I don’t know what it is, but when Rob is away, I am obsessed with cleaning the house. Rob is at his parents’ for a couple of days while his dad has hip replacement surgery. That surgery was actually today and according to the latest update, was a success. Rob left yesterday afternoon to head down there and the cleaning began as soon as I got home. I stayed up late last night doing laundry, too. This morning I did more laundry and general house cleaning and I did so at lunch, too. It’s funny, when Rob is home, I’m perfectly content to sit on my ass and try to motivate myself to get some cleaning done. What’s up with that? There’s got to be some psychological reason behind it.
I get so much more done, cleaning wise, when I am alone. I get it done because no one is there to distract me or judge me on how I am getting it done. I cleaned out our fridge last Friday evening when D was off playing Axis and Allies with his buddies. It was great.

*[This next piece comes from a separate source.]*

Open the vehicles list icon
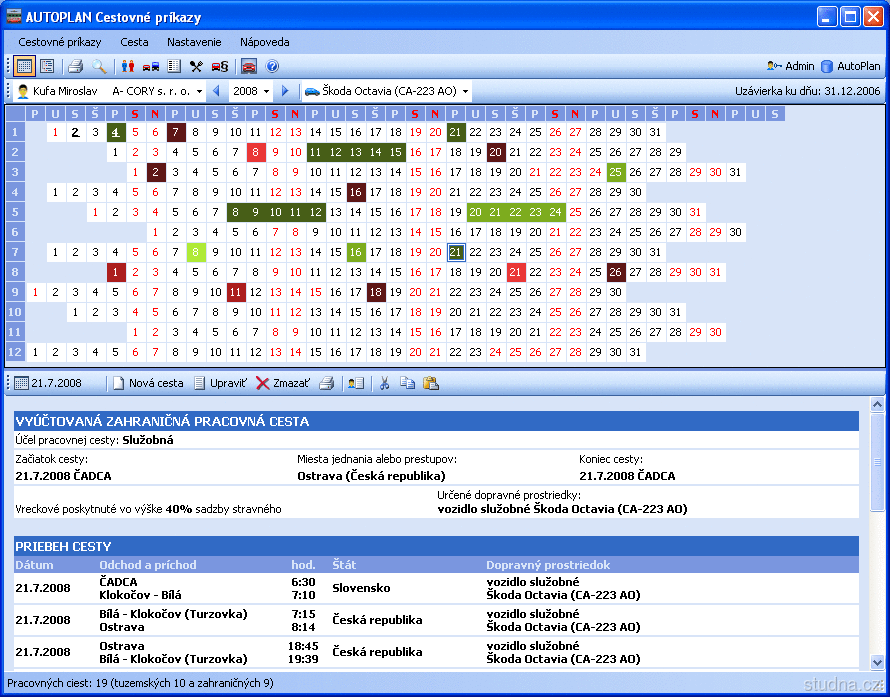890x697 pixels. [x=151, y=66]

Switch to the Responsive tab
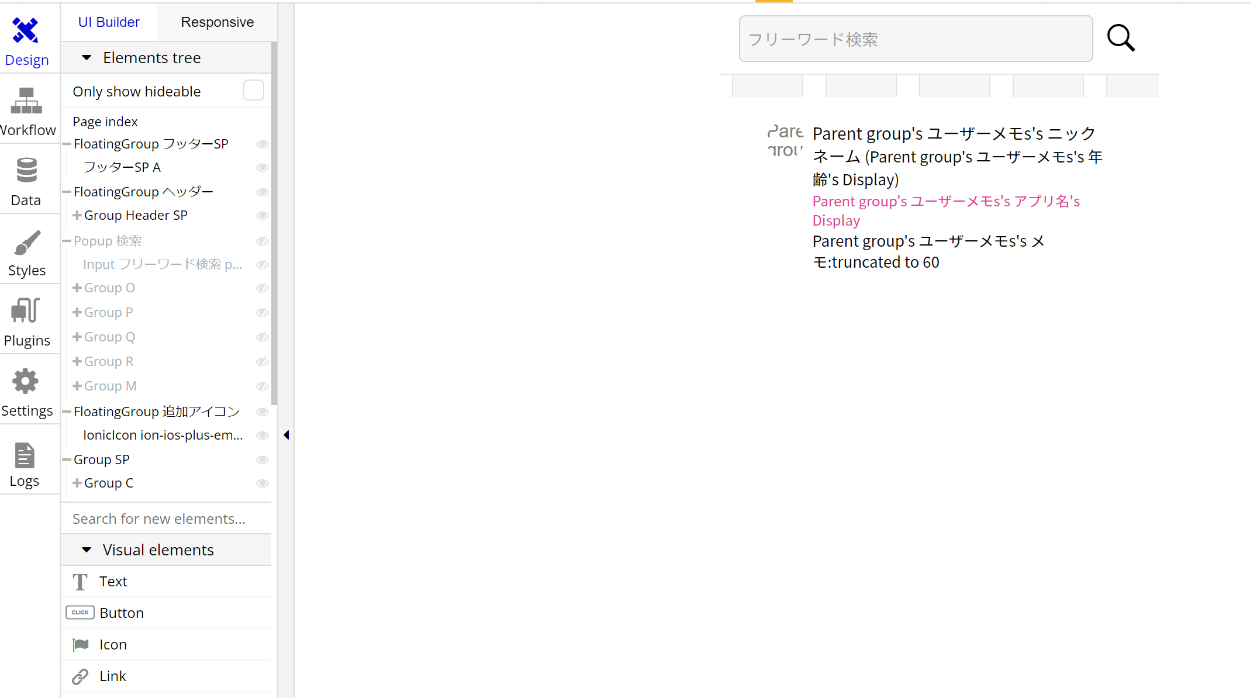(x=217, y=22)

Yes, it’s easier when alone. The distraction factor is one. However, I think for me, it’s easier, because if I am cleaning and everyone else is sitting around or playing, I feel martyr-y, and I don’t like that. Then I get indignant and think “why am I doing this?” Plus, I think there is a big sense of ownership of the place when you’re on your own. I actually used to clean more when my lived at my parents when they were out of town, too. But sshhhhh, don’t tell my mom!
I do the same thing! (and so does Brian, when I’m away for a few days over the summer with the kids I always come back to a spotless house!)
I do it too! Personally, it’s more satisfying for me to clean when the Mr. isn’t home, because I know he isn’t around to mess it up right after I’m done :)
Actually deep down you are just hoping that he will clean it so that you don’t have to.